Input records.
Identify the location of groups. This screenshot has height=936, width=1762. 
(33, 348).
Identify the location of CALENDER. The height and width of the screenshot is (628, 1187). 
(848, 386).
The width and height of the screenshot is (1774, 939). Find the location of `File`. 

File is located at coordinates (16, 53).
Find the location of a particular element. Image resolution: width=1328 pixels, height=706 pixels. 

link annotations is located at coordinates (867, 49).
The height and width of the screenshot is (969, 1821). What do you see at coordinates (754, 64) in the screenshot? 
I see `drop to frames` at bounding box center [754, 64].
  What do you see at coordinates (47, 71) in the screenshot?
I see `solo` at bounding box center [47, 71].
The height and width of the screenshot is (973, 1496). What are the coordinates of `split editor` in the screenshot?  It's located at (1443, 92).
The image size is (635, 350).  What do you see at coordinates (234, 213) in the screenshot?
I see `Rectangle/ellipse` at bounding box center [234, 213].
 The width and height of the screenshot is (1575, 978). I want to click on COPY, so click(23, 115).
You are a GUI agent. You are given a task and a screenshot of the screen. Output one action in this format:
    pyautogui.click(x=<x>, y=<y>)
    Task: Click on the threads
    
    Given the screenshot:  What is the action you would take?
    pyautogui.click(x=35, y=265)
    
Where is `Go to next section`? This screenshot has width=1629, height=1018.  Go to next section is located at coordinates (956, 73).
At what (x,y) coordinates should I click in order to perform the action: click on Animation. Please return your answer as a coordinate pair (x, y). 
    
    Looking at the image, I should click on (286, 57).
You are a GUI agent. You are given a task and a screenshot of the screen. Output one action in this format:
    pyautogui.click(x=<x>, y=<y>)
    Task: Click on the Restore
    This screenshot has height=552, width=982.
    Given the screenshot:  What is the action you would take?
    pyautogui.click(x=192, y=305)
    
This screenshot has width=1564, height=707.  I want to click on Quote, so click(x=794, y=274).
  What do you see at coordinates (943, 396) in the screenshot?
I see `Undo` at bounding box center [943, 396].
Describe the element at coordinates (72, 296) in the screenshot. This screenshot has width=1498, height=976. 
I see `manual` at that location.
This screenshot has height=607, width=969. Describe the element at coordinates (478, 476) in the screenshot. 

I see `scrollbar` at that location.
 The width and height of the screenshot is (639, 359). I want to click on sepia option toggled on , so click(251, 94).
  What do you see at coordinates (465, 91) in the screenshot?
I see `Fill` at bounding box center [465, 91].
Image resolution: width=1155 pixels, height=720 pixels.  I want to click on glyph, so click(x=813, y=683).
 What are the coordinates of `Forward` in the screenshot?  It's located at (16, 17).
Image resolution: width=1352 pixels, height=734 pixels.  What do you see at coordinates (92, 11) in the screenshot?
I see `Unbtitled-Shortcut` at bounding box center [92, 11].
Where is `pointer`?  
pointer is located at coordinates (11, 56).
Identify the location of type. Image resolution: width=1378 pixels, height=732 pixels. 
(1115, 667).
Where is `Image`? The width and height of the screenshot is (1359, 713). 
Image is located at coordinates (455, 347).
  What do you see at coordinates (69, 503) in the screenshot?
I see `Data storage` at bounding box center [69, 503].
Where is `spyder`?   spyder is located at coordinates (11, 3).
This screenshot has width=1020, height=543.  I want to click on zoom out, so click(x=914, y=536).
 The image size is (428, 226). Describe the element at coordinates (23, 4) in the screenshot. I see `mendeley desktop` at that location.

Problem to work on. Copy out, unchanged, the part of the lines above that opens with the line containing "coordinates (11, 3)." and closes with the final line, including both of these lines.

Solution to the exercise.
Where is `spyder`?   spyder is located at coordinates (11, 3).
This screenshot has width=1020, height=543.  I want to click on zoom out, so click(x=914, y=536).
 The image size is (428, 226). Describe the element at coordinates (23, 4) in the screenshot. I see `mendeley desktop` at that location.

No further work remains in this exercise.